Regulators' Expectations: The Onus of Compliance
January 2014, Auto Dealer Today - Feature
What do the good people at the Federal Trade Commission (FTC), Consumer Financial Protection Bureau (CFPB) and other, assorted Washington initialisms expect of you, the American automobile dealer, in 2014? The all-encompassing answer is that regulators expect your customers to get a fair shake when they buy a car from you. A lofty notion, when the applicable state and federal laws govern a realm as vast as it is diverse. And the rules must accommodate the fact that one of the last vestiges of the negotiated transaction keeps a world-leading 255 million — and growing — vehicles on the road.
Car sales are consummated in the cosseted confines of Bentley showrooms, on used car lots and curbside between two private parties. The buyers mirror the socioeconomic and educational levels, consumer acuity and negotiating skills of the American people. Those charged with crafting and enforcing the rules tend to work outside the automotive industry, and are driven by their own agendas. In nearly every case, the laws promulgated in response to the most egregious breaches of public trust, committed by a handful of car dealers, apply to all dealers.
The eight answers to the title question aren’t ranked in order of importance. Their relative significance depends of the severity of the breach of trust and how you handle it.
1. A prospective buyer’s inquiry as to monthly payments on a chosen vehicle must be based on the agreed-to trade difference dollar amount — not that amount plus an undisclosed extra $35 “leg” for the F&I department. Also, the “term” used to calculate the monthly payment must be commensurate with the transaction.
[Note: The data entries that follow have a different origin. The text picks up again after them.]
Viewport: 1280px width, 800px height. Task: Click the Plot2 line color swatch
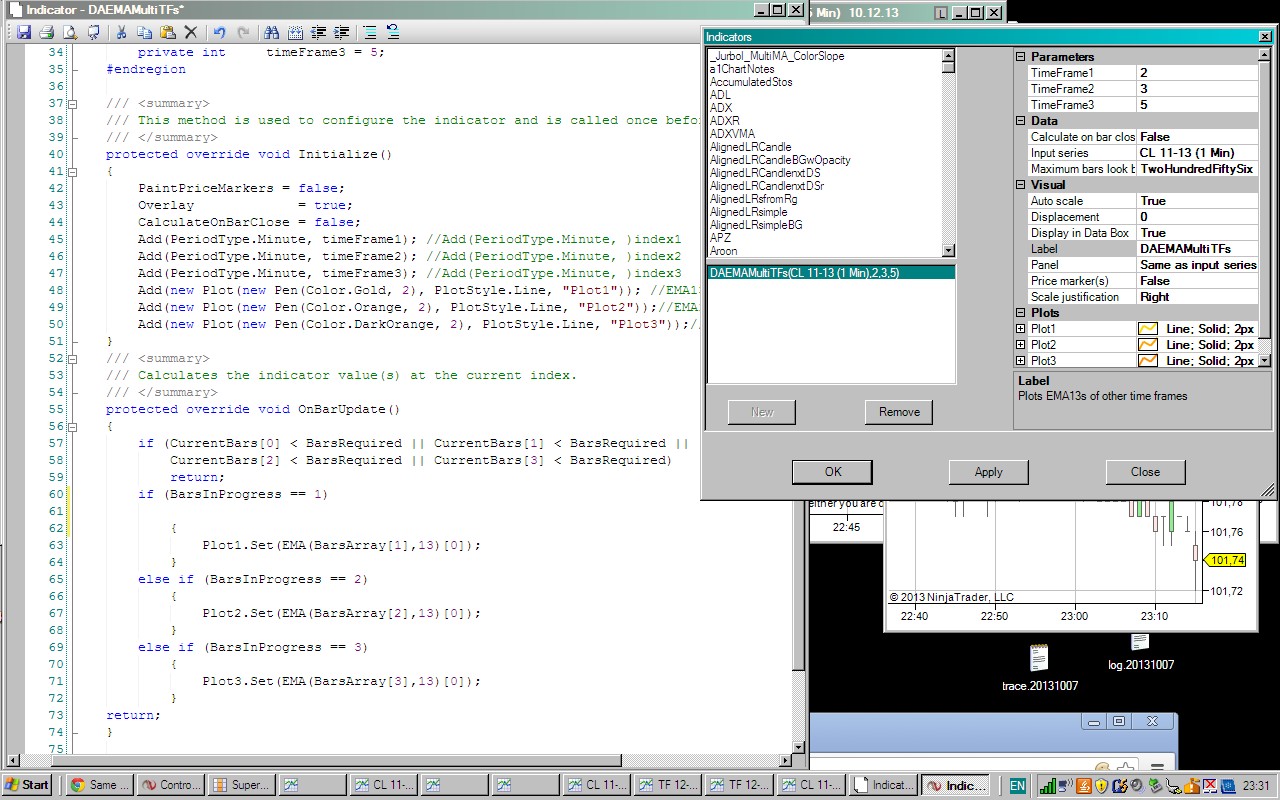click(1149, 345)
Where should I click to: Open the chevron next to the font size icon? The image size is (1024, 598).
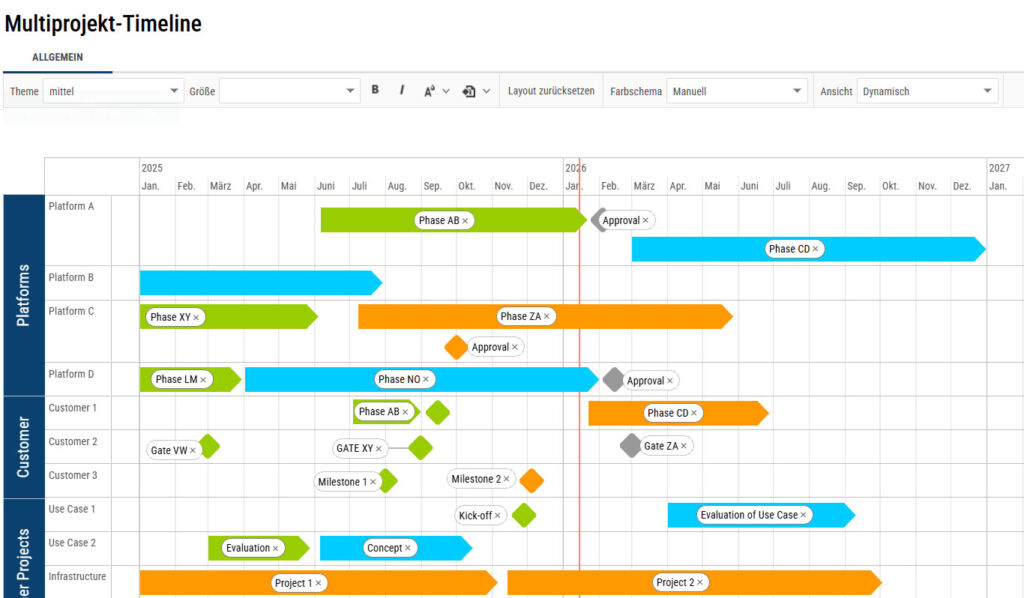pos(445,90)
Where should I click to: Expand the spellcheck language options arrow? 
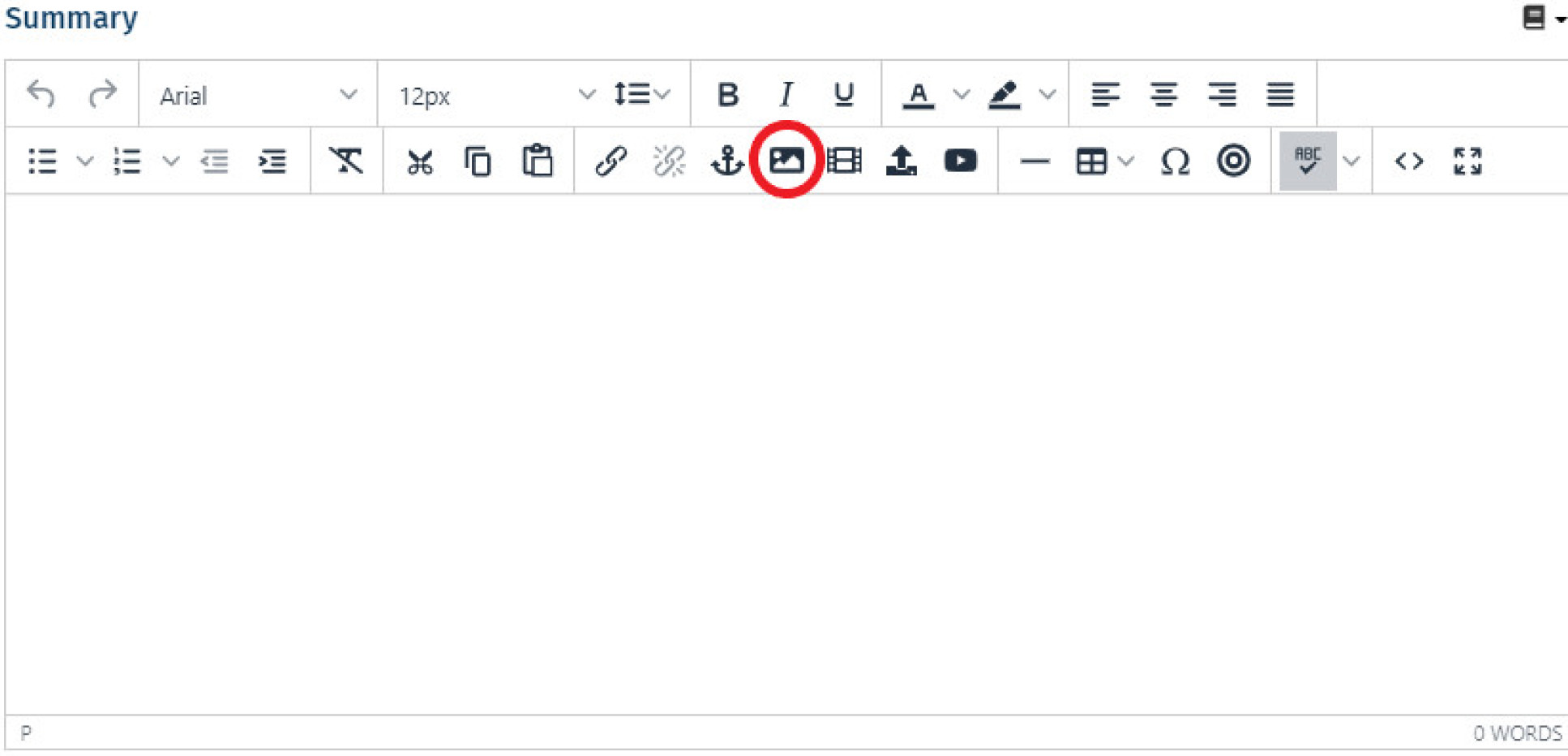pos(1351,161)
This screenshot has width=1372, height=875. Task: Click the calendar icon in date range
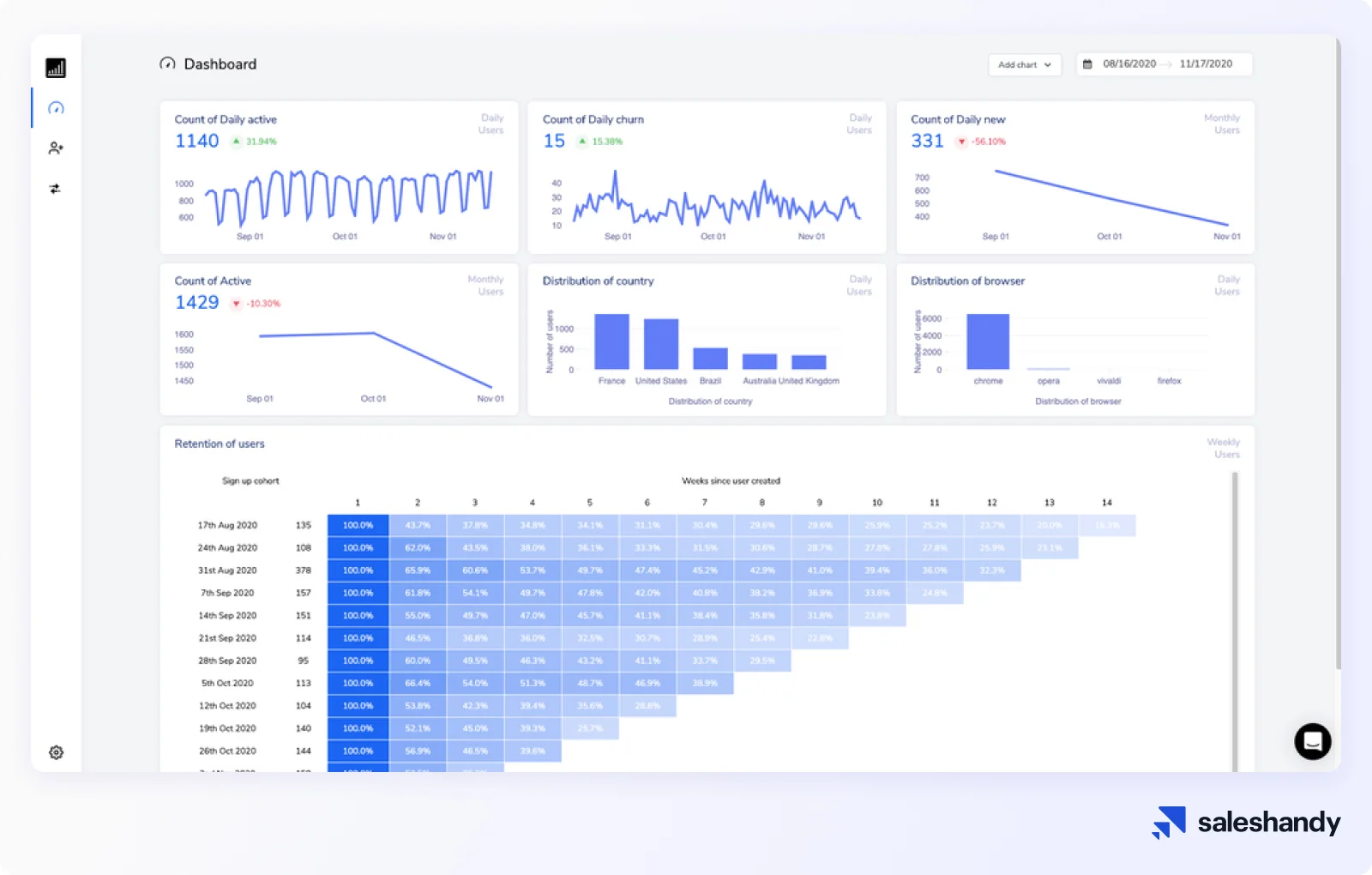point(1087,64)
2. When a monthly payment is quoted before an accurate assessment of the customer’s creditworthiness is known, the APR must be commensurate with that transaction and statistically verifiable. The payment can’t be “packed” as to rate. A suggested best practice is to employ a running average of the APRs assessed for new-vehicle sales — factoring out any zero-APR deals — for the past 60 to 90 days, with a similar calculation made for used vehicles.
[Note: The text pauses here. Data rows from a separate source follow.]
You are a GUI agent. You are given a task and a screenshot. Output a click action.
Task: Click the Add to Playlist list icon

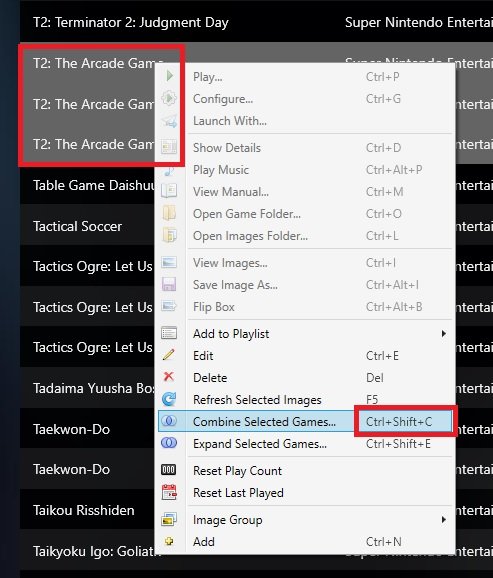click(169, 333)
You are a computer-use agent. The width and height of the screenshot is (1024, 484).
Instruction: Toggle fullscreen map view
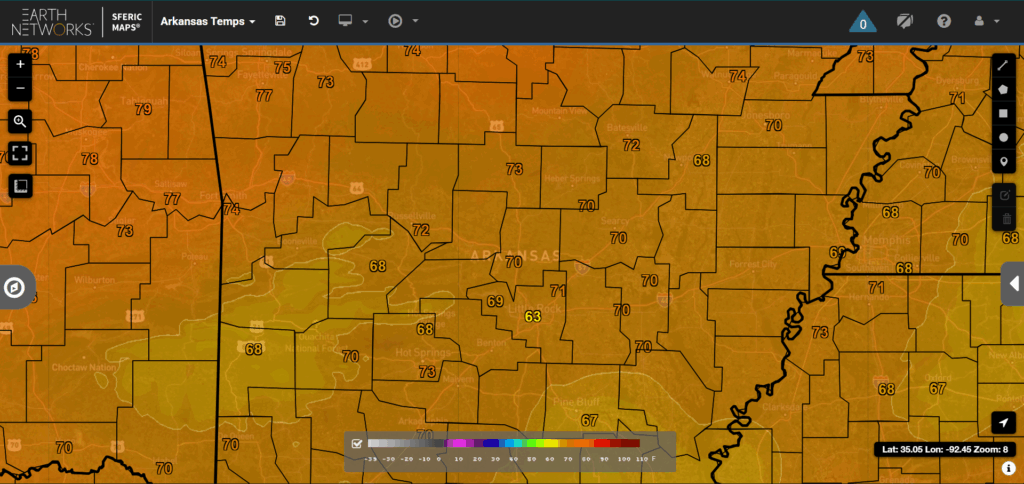pyautogui.click(x=20, y=153)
3. All of the elements necessary for a buyer to make informed decisions throughout the course of the vehicle purchase, funding and owner protection product presentation processes must be accurately portrayed and clearly disclosed. Do not attempt to sell a vehicle, aftermarket product or service the customer doesn’t need, doesn’t understand or can’t afford.
4. The manipulation of the variables incidental to the transaction — the retail prices charged and dealer margins — must be based on factors germane to the deal and not on the customer’s race or other prohibited factors. A suggested best practice response to lender-initiated disparate pricing challenges is to use one of the “rate modification forms” available from AFIP, Dealertrack, RouteOne and others.
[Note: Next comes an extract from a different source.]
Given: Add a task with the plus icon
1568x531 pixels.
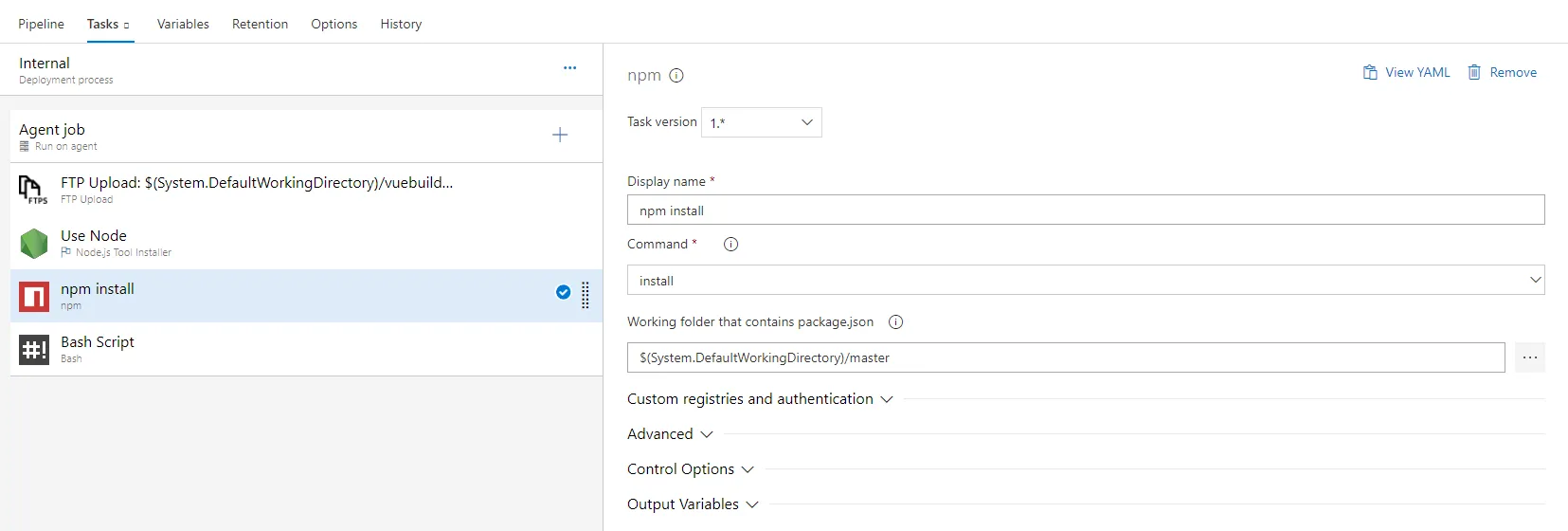Looking at the screenshot, I should pos(560,135).
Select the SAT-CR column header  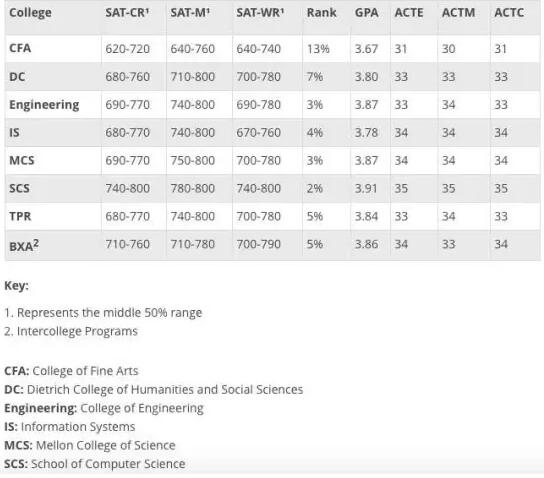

5. Employees whose job descriptions require a working knowledge of the state and federal laws must be conversant with them.
6. The recurrent training required to maintain knowledge of the applicable rules must be made available to those charged with following them. It must be supported by managerial oversight to ensure that proctored testing yields an acceptable level of competence.
7. A formal policy for monitoring compliance with the state and federal laws, lender and vendor policies and company procedures must be in place. It must be supported by written documentation of each audit, and a record of the remedial action taken. Every employee must be held accountable, regardless of the number of marks on the sales board, their profit per vehicle retailed or their DNA.
8. You will be faced with the occasional, inevitable customer miscue. In every case, at the first opportunity, always do the right thing.
Implementing these eight regulation-based policies is neither expensive nor time-consuming. It costs as little as $230 per year per employee to command the necessary knowledge to solicit, negotiate, populate and disclose binding legal contracts on your behalf in accordance with state and federal laws. And easily affordable, comprehensive virtual audits are but a phone call away.
These measures do not inhibit your ability to make a reasonable profit on every aspect of the transaction — plus they increase the likelihood of repeat business. If you’re already integrating and enforcing these eight expectations, the odds are good that you aren’t under imminent danger from the CFPB — or anyone else, for that matter.
David Robertson is executive director of the Association of Finance and Insurance Professionals (AFIP) and an expert in auto retail and finance compliance matters.